Furthermore, the use of the executive order is also significant as it marks New York as the first state in which the governor has taken executive action against the BDS movement. In this case, Gov. Cuomo wielded his executive power to overcome what he referred to as the often “tedious affair” that passing legislation presents. Similar bills have been introduced in both houses of the New York Legislature; one passed the New York State Senate while the State Assembly version has been stalled for months. Cuomo chose to take “immediate action” against the BDS movement and challenged other governors to do the same, perhaps setting a precedent for instances where anti-BDS bills are stalled. However, his action has also drawn additional criticism for enacting a measure the legislature did not pass.
Due to these differences, criticism of this order may be more distinct from that of other anti-BDS legislation. For example, the usual First Amendment concerns have been raised, along with the claim that it poses a threat to free speech and political activism. Some publications went so far as to liken it to McCarthyism. However, Kontorovich offered a different analysis, commenting that the measure is mostly constitutional because it is akin to statutes prohibiting discrimination against gays and lesbians. He commented on the “one odd clause” (i.e., the “promote others to engage in any activity” clause) that does not appear in existing anti-BDS laws, cautioning that if it were applied to those who merely engage in advocacy of boycotts, it would cross the crucial line between business conduct that can be regulated and protected speech.

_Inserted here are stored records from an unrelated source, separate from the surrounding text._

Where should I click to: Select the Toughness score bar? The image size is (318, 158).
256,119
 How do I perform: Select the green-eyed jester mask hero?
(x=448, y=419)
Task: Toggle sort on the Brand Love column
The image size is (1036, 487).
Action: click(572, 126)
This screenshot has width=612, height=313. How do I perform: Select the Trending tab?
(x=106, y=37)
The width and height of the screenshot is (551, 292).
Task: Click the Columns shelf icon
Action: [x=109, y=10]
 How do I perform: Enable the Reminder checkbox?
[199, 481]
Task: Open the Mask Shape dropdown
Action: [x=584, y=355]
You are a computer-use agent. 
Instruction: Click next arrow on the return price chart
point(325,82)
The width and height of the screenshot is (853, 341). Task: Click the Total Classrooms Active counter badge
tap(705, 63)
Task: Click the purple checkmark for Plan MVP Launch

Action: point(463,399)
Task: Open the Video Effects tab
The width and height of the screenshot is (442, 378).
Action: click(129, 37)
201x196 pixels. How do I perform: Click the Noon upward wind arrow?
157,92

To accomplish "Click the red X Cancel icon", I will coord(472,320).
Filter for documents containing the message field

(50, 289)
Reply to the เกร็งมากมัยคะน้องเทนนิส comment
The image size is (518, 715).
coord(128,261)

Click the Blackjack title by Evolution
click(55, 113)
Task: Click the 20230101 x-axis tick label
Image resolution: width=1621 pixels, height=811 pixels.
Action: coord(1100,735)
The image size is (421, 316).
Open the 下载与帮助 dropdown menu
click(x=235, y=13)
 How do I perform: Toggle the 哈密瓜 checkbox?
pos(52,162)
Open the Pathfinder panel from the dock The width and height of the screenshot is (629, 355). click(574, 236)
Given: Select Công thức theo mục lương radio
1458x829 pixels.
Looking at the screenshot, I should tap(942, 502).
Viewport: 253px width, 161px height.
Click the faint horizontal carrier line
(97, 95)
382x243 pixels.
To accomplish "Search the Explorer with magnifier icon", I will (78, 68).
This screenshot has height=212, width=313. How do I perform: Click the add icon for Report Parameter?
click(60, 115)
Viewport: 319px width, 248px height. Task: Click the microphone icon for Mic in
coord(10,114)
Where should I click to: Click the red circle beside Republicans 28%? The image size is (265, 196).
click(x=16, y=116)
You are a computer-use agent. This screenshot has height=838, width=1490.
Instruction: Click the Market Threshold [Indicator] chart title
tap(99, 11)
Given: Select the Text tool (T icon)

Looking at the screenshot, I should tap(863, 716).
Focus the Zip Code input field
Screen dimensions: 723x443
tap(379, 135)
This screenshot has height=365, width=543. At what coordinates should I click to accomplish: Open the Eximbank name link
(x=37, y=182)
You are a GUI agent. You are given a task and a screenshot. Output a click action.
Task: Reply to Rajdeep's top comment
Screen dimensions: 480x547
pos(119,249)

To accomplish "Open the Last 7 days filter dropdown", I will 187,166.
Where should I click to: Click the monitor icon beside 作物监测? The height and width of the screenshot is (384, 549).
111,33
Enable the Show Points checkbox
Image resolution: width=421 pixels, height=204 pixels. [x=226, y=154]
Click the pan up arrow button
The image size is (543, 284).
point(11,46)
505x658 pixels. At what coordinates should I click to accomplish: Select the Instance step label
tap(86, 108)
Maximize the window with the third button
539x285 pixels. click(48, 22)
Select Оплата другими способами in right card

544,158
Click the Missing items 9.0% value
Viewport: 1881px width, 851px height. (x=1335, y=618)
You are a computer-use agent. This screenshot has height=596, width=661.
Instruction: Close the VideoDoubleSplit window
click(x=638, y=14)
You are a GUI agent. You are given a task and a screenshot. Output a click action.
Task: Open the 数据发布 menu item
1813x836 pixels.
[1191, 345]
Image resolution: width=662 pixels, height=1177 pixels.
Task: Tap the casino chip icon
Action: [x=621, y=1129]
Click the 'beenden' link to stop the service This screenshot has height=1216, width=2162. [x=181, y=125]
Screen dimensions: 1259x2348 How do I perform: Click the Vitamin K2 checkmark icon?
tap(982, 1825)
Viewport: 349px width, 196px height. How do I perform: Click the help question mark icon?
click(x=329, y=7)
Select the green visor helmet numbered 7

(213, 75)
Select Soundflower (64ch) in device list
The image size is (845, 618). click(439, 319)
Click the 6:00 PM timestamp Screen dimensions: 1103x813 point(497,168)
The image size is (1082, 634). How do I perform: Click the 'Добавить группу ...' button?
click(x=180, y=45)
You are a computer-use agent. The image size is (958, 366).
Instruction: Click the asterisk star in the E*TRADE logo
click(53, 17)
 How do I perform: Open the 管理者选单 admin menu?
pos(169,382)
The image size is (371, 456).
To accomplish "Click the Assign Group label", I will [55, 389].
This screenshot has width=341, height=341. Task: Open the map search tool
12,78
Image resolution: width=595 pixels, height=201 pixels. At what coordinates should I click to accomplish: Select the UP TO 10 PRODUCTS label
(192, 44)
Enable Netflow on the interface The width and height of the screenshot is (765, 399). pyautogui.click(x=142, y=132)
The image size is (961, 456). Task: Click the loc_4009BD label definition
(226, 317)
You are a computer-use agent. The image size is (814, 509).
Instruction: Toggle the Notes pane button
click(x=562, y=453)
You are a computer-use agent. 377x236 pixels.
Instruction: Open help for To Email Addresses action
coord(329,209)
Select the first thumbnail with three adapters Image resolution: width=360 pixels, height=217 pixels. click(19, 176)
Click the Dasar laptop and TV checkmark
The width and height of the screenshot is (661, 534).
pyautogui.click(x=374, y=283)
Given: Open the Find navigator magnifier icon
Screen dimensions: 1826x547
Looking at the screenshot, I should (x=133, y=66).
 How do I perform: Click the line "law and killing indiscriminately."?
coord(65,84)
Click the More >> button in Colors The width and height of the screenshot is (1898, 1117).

Despite the criticisms, the executive order marks another important step in taking action against the BDS movement. Likewise, even if such state anti-BDS legislation and executive orders face challenges, there exist other legal avenues to combatting BDS and its associated anti-Semitism. A salient example is the Brandeis Center’s lawsuit on behalf of four highly esteemed professors against the American Studies Association (ASA) for its unlawful boycott of Israel, in violation of Washington, D.C. law governing nonprofit organization. Although the lawsuit has only just begun, it has already been credited in part with the dramatic defeat of a resolution calling for the American Anthropological Association (AAA) to boycott Israeli academic institutions, suggesting that the case will have a profound impact in future BDS decisions. Thus, there are significant potential legal options aside from legislation that can be utilized in the future to combat BDS.